The University of Richmond Entrepreneurship Club hosted the New Dominion Angels' monthly meeting Monday night at the Robins School of Business.
Remo Kommnick, president of the entrepreneurship club, invited New Dominion Angels to network with students and hold its conference on campus.
"It's a great opportunity to give to students in terms of real life experience with entrepreneurship finances," Kommnick said. "It's a type of exposure that you wouldn't get in class."
New Dominion Angels is an angel investment group of approximately 35 people who meet in northern Virginia and Richmond.
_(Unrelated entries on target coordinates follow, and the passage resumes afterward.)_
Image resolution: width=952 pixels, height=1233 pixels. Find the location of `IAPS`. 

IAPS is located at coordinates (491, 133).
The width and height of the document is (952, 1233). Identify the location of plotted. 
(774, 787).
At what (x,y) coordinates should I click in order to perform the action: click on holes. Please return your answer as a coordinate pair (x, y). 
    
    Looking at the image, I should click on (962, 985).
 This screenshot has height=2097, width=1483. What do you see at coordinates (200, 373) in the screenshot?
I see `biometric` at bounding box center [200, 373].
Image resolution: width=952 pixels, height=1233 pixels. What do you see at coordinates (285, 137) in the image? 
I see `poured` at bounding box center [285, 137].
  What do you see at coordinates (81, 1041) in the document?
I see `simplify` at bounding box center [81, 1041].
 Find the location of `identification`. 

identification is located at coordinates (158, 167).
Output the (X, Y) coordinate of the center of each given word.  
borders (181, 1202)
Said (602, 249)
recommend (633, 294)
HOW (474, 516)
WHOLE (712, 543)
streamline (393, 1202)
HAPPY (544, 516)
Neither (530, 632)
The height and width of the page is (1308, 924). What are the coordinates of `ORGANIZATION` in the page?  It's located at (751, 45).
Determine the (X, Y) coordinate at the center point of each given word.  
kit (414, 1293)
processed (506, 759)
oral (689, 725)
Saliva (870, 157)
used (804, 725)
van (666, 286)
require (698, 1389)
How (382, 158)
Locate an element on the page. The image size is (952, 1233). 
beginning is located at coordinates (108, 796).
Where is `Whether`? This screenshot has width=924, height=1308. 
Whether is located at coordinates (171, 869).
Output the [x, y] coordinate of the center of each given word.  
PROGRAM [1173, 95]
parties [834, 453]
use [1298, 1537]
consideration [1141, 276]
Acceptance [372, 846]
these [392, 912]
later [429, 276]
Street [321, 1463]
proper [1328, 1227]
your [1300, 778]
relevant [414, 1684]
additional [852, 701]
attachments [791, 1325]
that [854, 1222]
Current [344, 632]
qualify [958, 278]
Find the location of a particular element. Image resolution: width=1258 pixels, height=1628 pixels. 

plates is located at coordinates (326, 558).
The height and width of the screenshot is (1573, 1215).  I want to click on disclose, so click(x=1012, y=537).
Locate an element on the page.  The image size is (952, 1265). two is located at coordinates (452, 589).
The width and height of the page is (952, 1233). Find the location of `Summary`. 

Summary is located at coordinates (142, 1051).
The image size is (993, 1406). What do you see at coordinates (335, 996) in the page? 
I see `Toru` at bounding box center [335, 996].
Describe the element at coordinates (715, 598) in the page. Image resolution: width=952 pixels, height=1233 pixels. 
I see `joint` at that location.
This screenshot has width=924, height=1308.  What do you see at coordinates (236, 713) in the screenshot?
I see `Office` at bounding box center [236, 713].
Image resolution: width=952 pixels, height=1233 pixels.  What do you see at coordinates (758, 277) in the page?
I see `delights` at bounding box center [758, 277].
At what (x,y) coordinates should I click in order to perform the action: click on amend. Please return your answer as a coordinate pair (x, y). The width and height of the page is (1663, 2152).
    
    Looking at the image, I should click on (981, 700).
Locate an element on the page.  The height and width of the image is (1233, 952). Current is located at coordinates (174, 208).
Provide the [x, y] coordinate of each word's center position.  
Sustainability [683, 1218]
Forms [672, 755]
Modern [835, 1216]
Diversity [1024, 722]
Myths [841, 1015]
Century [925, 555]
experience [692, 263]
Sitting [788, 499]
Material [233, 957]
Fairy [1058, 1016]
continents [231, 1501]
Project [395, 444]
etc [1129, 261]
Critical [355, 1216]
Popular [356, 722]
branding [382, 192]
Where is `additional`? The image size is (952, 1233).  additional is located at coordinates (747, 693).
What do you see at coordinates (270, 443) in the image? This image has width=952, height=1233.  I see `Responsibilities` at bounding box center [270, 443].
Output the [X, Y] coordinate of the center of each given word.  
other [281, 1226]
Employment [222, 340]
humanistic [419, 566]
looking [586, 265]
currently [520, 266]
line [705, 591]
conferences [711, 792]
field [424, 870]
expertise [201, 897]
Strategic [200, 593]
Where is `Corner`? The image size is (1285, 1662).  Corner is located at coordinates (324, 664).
Angel investors are individuals or groups of people who hear presentations from early stage companies seeking capital to get their businesses off the ground or grow their businesses, said Frank Ball and Mike McGinley, New Dominion Angels managing partners.
"When [businesses] aren't quite ready for the big-time venture guys, there is a category called angel investors who step in," Ball said, "because they say, 'Only an angel would give you money' in the early stages."
McGinley said they helped deserving young businesses find access to funds. One distinctive feature of this group is its exclusive focus on the state of Virginia. Although many groups focus on specific industries, New Dominion Angels focuses on geography, Ball said.
"That's why we jokingly call ourselves New Dominion Angels," he said. "With relatively few exceptions, the companies that present are Virginia based."
Students listened to real business pitches by two start-up companies, EntoGenetics and Driveway 2 Driveway, and even participated in scoring the presentations.
"You're dealing with real money," Kommnick said. "You're dealing with real people. These are real decisions and these are decisions that can have a huge impact on a business. The fact that they took our scores in the end and averaged our scores with everyone else's scores kind of made us feel like we had an influence on the business decision."
Hosting the presentation is a helpful learning experience that the club was excited to be taking part in, said freshman Ryan Dickerson, an entrepreneurship club membership chairman.
"The main problem a lot of young entrepreneurs have is finding out how are you going to finance your great ideas," Dickerson said. "Even if you materialize them and have a product, where are you going to go to get the money? So this is really the key stage in actually becoming an entrepreneur and succeeding."